ただし、クエリで実行する手順は、クエリ フォールディング メカニズムが最適化を試みる手順または変換です。 その後、Power Query エンジンを使用して処理されるのではなく、データ ソースにオフロードできるかどうかを確認します。
Important
すべてのデータ ソース関数は、クエリの ソース ステップとして一般的に表示され、ネイティブ言語でデータ ソースのデータに対してクエリを実行します。 クエリ フォールディング メカニズムは、データ ソース関数の後にクエリに適用されるすべての変換で使用されます。 その後、変換して 1 つのデータ ソース クエリに結合することも、データ ソースにオフロードできる変換をいくつでも組み合わせることができます。
クエリの構造によっては、クエリ フォールディング メカニズムに次の 3 つの結果が考えられます。
- フル クエリ フォールディング: すべてのクエリ変換がデータ ソースにプッシュバックされ、Power Query エンジンで最小限の処理が行われる場合。
- 部分的なクエリ フォールディング: クエリ内の変換の数が少なく、すべてではない場合は、データ ソースにプッシュバックできます。 この場合、変換のサブセットのみがデータ ソースで実行され、残りのクエリ変換は Power Query エンジンで実行されます。

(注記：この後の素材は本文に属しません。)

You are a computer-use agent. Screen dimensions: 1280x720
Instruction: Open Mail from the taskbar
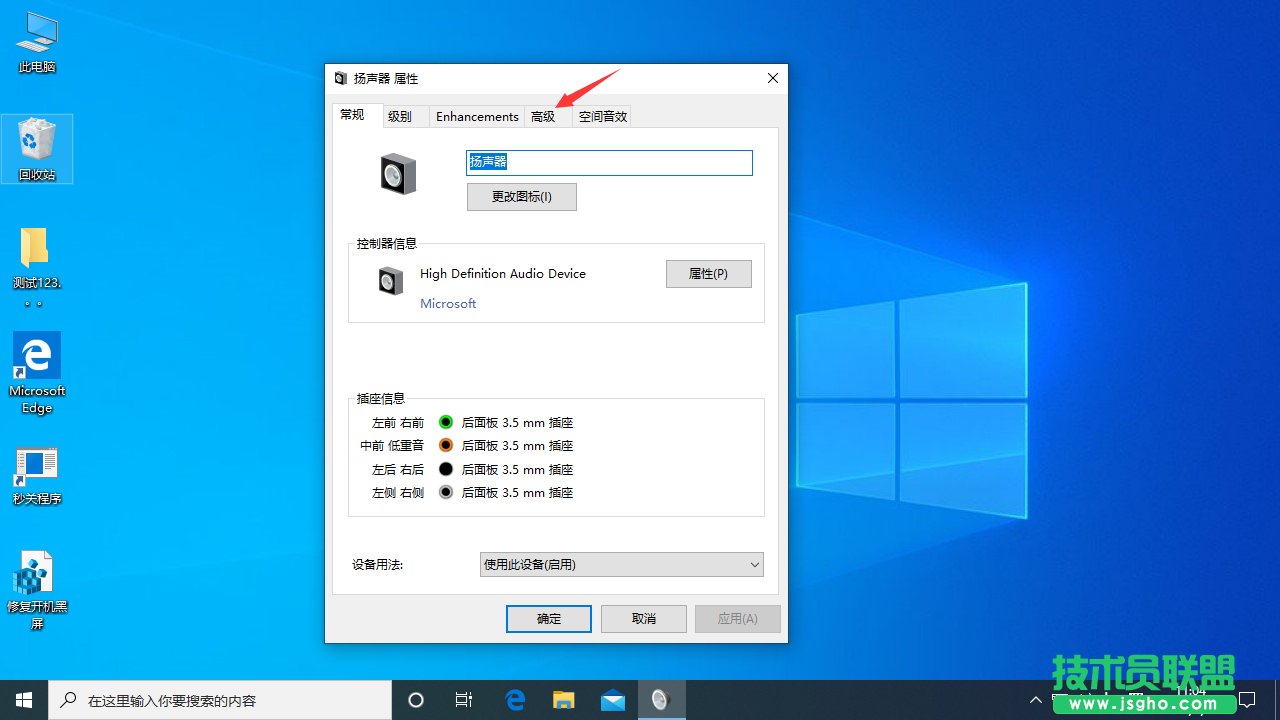pyautogui.click(x=612, y=700)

- クエリ フォールディングなし: 変換がサポートされていないか、コネクタがクエリ フォールディングをサポートしていないために、データ ソースのネイティブ クエリ言語に変換できない変換がクエリに含まれている場合。 この場合、Power Queryはデータ ソースから生データを取得し、Power Query エンジンを使用して、Power Query エンジン レベルで必要な変換を処理することで、必要な出力を実現します。
注
クエリ フォールディング メカニズムは、主に、
より多くの処理リソースを持ち、クエリ フォールディング機能を備えるデータ ソースを使用すると、Power Query エンジンではなくデータ ソースで処理が実行されるため、クエリの読み込み時間を短縮できます。